Amiodarone was administered by continuous intravenous infusion to rats at dosages of 25, 50, or 100 mg/kg per day (about 0.3, 0.7, and 1.3 times the human intravenous maintenance dose of 0.5 mg/min on a body surface area basis) during gestation days 8 to 16 (organogenesis). Maternal toxicity (manifest as reduced weight gain and food consumption) and embryotoxicity (manifest as increased resorptions, decreased live litter size and fetal body weights, and delayed sternal and metacarpal ossification) were observed in the 100 mg/kg group. The delayed ossification was reversible and related to decreased fetal weight. Fetal thyroid tissues appeared normal in all groups.
Very high concentrations of amiodarone and desethylamiodarone may be found in testes. Elevated follicle-stimulating hormone and luteinizing hormone levels, suggestive of testicular dysfunction, have been reported in men on long-term amiodarone treatment.
While planning pregnancy after discontinuation of amiodarone treatment, consider the long half-life of amiodarone and its metabolite DEA.
It is not known whether the use of amiodarone during labor or delivery has any immediate or delayed adverse effects. Preclinical studies in rodents have not shown any effect on the duration of gestation or on parturition.
Amiodarone and one of its major metabolites, desethylamiodarone (DEA), are excreted in human milk, suggesting that breast-feeding could expose the nursing infant to a significant dose of the drug. Nursing offspring of lactating rats administered amiodarone have demonstrated reduced viability and reduced body weight gains. The risk of exposing the infant to amiodarone must be weighed against the potential benefit of arrhythmia suppression in the mother. Advise the mother to discontinue nursing.

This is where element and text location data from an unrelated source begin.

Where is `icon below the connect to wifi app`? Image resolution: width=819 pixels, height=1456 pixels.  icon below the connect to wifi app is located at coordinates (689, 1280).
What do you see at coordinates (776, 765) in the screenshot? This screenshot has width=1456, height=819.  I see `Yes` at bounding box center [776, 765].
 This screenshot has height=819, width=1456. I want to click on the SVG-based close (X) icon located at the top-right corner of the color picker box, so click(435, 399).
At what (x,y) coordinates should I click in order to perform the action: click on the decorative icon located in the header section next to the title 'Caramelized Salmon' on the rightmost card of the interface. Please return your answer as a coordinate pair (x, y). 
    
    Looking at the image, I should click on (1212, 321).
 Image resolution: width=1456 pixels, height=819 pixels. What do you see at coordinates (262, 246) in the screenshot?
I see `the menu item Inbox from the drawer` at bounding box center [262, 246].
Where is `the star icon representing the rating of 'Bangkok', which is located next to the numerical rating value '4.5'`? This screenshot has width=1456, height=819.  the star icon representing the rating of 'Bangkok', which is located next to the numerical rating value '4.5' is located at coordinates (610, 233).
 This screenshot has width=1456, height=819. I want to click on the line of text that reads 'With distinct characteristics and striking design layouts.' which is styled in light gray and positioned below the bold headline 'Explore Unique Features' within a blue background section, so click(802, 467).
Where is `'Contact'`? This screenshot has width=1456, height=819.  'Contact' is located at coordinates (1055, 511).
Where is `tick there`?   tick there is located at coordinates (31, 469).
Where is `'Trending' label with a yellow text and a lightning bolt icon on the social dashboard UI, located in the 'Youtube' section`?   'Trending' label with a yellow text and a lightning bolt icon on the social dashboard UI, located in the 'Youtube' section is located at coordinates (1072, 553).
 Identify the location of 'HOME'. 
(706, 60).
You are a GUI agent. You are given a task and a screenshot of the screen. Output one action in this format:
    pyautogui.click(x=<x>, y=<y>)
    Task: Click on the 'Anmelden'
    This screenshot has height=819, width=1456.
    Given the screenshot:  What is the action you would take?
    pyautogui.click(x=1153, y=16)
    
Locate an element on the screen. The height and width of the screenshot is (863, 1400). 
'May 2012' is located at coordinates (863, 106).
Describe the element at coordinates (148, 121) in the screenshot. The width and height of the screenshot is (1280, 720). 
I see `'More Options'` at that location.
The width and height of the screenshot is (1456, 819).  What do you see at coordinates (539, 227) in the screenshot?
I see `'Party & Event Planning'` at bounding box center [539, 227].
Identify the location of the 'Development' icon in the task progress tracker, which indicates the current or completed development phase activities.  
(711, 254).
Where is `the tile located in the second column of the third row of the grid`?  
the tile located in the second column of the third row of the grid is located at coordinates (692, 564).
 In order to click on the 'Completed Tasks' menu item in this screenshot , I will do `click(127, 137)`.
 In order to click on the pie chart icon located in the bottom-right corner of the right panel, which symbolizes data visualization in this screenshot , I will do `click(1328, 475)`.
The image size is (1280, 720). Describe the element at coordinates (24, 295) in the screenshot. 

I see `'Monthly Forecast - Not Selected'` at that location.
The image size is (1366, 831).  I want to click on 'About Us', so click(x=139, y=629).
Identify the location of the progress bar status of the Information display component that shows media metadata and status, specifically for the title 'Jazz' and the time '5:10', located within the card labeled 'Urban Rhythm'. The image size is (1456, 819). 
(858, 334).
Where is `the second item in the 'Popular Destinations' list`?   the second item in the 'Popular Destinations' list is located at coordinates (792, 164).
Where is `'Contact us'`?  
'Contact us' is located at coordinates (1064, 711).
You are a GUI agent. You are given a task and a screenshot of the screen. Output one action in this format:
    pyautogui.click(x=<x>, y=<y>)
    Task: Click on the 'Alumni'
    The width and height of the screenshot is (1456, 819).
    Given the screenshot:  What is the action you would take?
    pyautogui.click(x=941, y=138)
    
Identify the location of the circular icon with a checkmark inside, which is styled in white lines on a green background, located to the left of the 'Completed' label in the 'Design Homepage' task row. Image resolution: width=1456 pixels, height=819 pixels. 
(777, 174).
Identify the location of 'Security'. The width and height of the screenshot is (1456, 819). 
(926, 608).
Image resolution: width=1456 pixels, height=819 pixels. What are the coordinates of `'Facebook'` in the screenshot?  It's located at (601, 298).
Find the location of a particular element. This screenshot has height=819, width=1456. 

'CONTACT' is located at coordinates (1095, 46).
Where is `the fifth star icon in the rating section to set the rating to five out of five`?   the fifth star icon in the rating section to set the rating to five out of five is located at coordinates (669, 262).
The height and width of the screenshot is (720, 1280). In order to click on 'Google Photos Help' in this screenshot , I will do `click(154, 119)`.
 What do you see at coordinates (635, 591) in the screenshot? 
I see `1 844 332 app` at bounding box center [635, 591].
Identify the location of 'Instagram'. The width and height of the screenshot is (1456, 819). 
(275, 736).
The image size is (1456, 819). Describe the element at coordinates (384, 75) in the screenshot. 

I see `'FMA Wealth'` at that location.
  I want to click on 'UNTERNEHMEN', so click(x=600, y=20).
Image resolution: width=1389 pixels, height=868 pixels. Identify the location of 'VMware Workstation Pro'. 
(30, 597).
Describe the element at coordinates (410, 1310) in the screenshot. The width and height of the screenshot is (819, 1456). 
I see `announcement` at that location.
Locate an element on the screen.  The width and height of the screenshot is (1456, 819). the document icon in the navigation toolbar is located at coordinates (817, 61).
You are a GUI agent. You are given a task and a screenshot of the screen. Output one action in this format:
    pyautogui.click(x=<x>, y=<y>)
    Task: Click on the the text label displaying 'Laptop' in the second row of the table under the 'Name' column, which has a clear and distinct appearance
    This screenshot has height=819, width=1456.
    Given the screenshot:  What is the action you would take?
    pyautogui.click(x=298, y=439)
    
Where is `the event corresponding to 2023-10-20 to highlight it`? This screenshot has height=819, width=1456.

The safety and effectiveness of amiodarone in pediatric patients have not been established; therefore, the use of amiodarone in pediatric patients is not recommended. In a pediatric trial of 61 patients, aged 30 days to 15 years, hypotension (36%), bradycardia (20%), and AV block (15%) were common dose-related adverse reactions and were severe or life-threatening in some cases. Injection site reactions were seen in 5 (25%) of the 20 patients receiving intravenous amiodarone through a peripheral vein irrespective of dose regimen.
Amiodarone injection contains the preservative benzyl alcohol [see Description (11)]. There have been reports of fatal “gasping syndrome” in neonates (children less than one month of age) following the administration of intravenous solutions containing the preservative benzyl alcohol. Symptoms include a striking onset of gasping respiration, hypotension, bradycardia, and cardiovascular collapse.